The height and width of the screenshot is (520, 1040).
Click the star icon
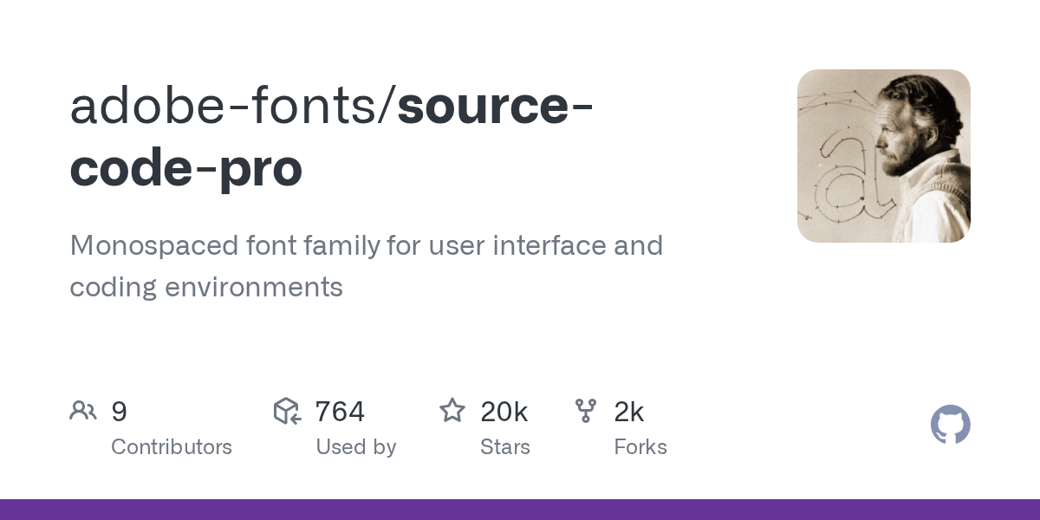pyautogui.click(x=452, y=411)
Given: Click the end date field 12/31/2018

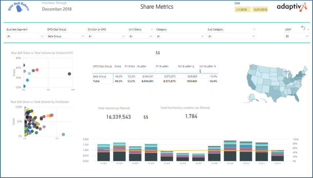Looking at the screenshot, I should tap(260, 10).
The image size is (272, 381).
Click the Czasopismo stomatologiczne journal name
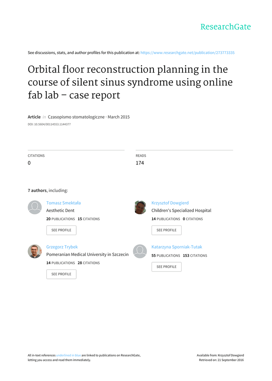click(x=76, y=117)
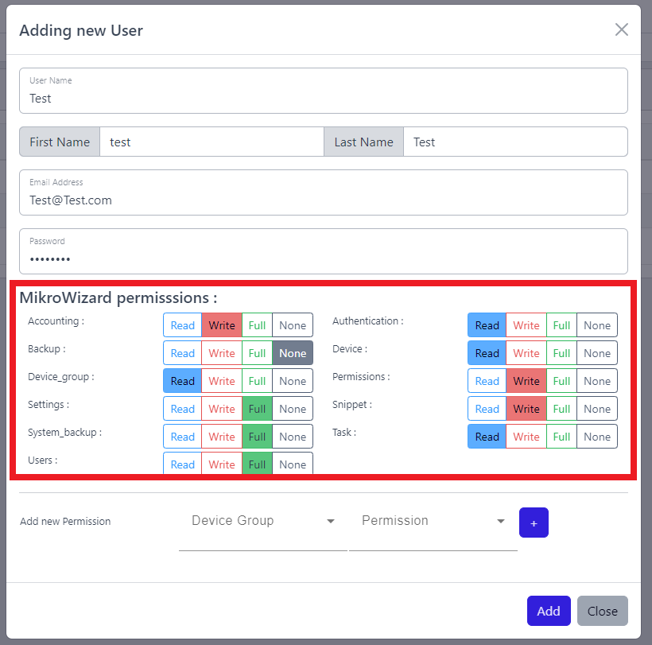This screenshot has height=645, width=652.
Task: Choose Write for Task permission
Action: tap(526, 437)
_ _ _ _ _
= REQUIREMENT =
Leave the pictures out and write out every entry exactly as given.

= RESULT BELOW =
The height and width of the screenshot is (520, 1040).
Click the star icon
pyautogui.click(x=452, y=411)
Given: Click the end date field 12/31/2018

Looking at the screenshot, I should tap(260, 10).
The image size is (272, 381).
Click the Czasopismo stomatologiczne journal name
click(x=76, y=117)
This screenshot has height=645, width=652.
Task: Choose Write for Task permission
Action: tap(526, 437)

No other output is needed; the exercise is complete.